Le Conseil supérieur de l’audiovisuel (CSA) a décidé de notifier à la radio Nostalgie le grief d’avoir diffusé des spots de publicité pour les produits de l’enseigne Lidl qui pourraient porter atteinte au respect de l’égalité entre les femmes et les hommes, indique mardi l’instance de régulation. Son organe décisionnel entendra prochainement la radio avant de confirmer ou non qu’il y a infraction et, le cas échéant, de prononcer une sanction.

« Hé là-bas, vous aimez boire un délicieux cola? « , demande une voix off masculine dans l’un des spots de la campagne en cause qui a fait le plus réagir. « Et une femme délicieuse, vous aimez ça aussi hein? Mais ça coûte cher les femmes délicieuses hein? Elles veulent des belles sacoches. (…) Alors, vous voulez toujours vous payer une femme délicieuse? Si oui, Lidl a pour vous du cola qui va vous laisser assez d’argent pour l’entretenir. »

Entre le 24 février et le 6 mars 2017, le CSA a reçu 13 plaintes relatives à cette campagne, diffusée sur différentes radios clientes de la régie IP et en télévision sur RTL-TVi. Six plaintes concernant Nostalgie ont été jugées recevables, tandis que celles mentionnant RTL-TVi ont été transmises à l’homologue luxembourgeois du CSA, qui les a classées sans suite.

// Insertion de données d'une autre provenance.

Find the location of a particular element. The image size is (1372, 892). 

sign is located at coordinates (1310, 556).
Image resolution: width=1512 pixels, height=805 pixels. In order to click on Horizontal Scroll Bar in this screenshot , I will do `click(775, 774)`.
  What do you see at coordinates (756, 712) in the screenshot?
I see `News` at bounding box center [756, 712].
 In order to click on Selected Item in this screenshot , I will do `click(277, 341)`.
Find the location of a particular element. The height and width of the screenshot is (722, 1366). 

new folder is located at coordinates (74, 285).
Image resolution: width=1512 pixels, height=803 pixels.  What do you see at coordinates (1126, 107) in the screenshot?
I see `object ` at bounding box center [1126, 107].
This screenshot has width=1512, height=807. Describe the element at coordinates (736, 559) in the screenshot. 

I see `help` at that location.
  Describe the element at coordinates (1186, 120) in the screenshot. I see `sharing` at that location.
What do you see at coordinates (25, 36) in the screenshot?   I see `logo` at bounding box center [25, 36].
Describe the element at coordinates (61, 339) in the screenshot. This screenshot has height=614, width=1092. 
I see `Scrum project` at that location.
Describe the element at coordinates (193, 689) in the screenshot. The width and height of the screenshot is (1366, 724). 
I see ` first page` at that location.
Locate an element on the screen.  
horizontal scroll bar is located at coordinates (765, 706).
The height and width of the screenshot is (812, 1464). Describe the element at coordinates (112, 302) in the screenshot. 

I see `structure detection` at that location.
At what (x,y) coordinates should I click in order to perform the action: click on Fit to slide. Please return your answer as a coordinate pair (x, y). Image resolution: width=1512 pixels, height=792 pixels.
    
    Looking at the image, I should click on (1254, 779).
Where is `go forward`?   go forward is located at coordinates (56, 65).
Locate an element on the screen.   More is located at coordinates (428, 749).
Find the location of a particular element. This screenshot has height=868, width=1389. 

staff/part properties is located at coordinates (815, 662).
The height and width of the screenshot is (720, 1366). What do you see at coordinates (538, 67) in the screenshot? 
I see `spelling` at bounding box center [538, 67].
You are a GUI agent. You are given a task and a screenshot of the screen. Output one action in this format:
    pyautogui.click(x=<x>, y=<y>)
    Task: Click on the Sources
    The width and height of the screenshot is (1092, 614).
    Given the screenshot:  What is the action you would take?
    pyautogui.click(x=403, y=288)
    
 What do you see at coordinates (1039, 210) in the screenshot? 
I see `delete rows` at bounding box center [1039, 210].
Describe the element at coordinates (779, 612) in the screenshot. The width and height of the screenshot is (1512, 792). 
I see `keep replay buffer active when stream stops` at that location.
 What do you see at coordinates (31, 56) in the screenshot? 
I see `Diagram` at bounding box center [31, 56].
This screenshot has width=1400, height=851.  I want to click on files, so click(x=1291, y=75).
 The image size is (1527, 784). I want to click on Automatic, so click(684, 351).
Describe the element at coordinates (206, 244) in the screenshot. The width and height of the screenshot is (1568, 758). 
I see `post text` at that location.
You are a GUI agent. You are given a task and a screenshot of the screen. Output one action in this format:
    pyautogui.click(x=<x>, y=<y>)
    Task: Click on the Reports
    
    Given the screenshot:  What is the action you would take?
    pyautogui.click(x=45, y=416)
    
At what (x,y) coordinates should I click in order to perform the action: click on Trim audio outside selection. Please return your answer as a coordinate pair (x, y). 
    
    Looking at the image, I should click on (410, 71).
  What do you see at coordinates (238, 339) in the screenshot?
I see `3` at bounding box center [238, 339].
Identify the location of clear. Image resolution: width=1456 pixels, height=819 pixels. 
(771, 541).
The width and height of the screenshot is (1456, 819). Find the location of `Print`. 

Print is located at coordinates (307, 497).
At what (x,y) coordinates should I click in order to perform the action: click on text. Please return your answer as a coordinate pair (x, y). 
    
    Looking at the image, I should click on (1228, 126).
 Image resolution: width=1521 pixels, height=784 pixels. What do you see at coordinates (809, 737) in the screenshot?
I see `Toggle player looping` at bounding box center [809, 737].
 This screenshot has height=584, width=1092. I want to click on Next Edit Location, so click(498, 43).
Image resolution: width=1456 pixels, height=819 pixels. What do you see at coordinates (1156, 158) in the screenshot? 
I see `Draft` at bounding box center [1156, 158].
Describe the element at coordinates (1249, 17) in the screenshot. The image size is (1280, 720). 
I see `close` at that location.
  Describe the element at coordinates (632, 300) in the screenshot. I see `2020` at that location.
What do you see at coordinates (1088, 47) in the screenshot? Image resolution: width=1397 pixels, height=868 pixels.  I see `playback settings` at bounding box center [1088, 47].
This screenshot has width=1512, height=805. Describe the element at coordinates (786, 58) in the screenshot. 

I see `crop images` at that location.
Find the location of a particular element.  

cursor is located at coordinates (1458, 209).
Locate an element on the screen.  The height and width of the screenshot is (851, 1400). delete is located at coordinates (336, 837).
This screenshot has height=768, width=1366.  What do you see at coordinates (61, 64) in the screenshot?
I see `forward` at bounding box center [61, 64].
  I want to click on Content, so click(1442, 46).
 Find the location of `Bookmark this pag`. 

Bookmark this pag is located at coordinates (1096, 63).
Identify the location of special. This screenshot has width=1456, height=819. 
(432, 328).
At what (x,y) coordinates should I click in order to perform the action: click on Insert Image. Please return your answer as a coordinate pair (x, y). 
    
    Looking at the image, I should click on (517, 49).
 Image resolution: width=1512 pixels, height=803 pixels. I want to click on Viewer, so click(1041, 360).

Pas d’infraction pour le Jury d’Ethique Publicitaire

Toutes ces plaintes ont également été transmises au Jury d’éthique publicitaire, l’organe d’autorégulation du secteur de la publicité. Ce dernier a jugé en mars que Lidl n’avait pas dépassé les limites légales et éthiques, car la campagne « ne peut raisonnablement pas être perçue au premier degré par le consommateur moyen » ni « comme véhiculant une image spécifique des femmes et des hommes dans un contexte réaliste ».

Il est vrai que plusieurs déclinaisons ont été diffusées, et que certaines jouent aussi avec les stéréotypes sur les hommes. Mais pour le secrétariat d’instruction du CSA, si le ton des publicités est effectivement humoristique, l’humour « ne doit pas servir à perpétuer les stéréotypes sexistes et les renforcer », estime-t-il, suivant l’avis demandé à l’Institut pour l’égalité des femmes et des hommes.